## What the exercise asks
Copy out every line of the items below, word for word and unchanged.

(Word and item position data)
[BEGIN]

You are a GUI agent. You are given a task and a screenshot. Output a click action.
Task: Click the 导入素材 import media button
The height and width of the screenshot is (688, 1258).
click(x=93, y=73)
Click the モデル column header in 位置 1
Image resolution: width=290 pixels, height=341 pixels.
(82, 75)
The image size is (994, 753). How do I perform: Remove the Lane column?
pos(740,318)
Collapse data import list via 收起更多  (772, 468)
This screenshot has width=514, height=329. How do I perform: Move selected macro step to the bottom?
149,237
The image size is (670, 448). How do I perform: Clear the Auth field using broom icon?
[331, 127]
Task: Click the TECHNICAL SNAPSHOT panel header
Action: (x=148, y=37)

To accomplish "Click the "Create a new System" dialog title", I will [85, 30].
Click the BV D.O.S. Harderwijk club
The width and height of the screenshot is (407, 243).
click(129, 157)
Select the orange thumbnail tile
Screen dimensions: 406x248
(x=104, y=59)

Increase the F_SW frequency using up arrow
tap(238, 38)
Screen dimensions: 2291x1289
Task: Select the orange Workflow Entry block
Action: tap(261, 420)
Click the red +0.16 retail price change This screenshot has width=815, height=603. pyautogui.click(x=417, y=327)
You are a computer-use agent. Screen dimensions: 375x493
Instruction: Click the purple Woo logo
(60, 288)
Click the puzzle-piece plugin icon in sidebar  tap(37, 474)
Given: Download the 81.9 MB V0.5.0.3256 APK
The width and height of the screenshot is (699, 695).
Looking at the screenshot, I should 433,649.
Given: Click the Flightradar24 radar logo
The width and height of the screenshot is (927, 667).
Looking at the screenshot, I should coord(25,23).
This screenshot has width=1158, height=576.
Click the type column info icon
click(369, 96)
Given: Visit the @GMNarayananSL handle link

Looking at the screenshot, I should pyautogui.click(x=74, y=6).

[END]

## Output for this exercise
You are a GUI agent. You are given a task and a screenshot. Output a click action.
Task: Click the 导入素材 import media button
The height and width of the screenshot is (688, 1258).
click(x=93, y=73)
Click the モデル column header in 位置 1
Image resolution: width=290 pixels, height=341 pixels.
(82, 75)
The image size is (994, 753). How do I perform: Remove the Lane column?
pos(740,318)
Collapse data import list via 收起更多  (772, 468)
This screenshot has width=514, height=329. How do I perform: Move selected macro step to the bottom?
149,237
The image size is (670, 448). How do I perform: Clear the Auth field using broom icon?
[331, 127]
Task: Click the TECHNICAL SNAPSHOT panel header
Action: (x=148, y=37)

To accomplish "Click the "Create a new System" dialog title", I will [85, 30].
Click the BV D.O.S. Harderwijk club
The width and height of the screenshot is (407, 243).
click(129, 157)
Select the orange thumbnail tile
Screen dimensions: 406x248
(x=104, y=59)

Increase the F_SW frequency using up arrow
tap(238, 38)
Screen dimensions: 2291x1289
Task: Select the orange Workflow Entry block
Action: tap(261, 420)
Click the red +0.16 retail price change This screenshot has width=815, height=603. pyautogui.click(x=417, y=327)
You are a computer-use agent. Screen dimensions: 375x493
Instruction: Click the purple Woo logo
(60, 288)
Click the puzzle-piece plugin icon in sidebar  tap(37, 474)
Given: Download the 81.9 MB V0.5.0.3256 APK
The width and height of the screenshot is (699, 695).
Looking at the screenshot, I should 433,649.
Given: Click the Flightradar24 radar logo
The width and height of the screenshot is (927, 667).
Looking at the screenshot, I should coord(25,23).
This screenshot has width=1158, height=576.
Click the type column info icon
click(369, 96)
Given: Visit the @GMNarayananSL handle link

Looking at the screenshot, I should pyautogui.click(x=74, y=6).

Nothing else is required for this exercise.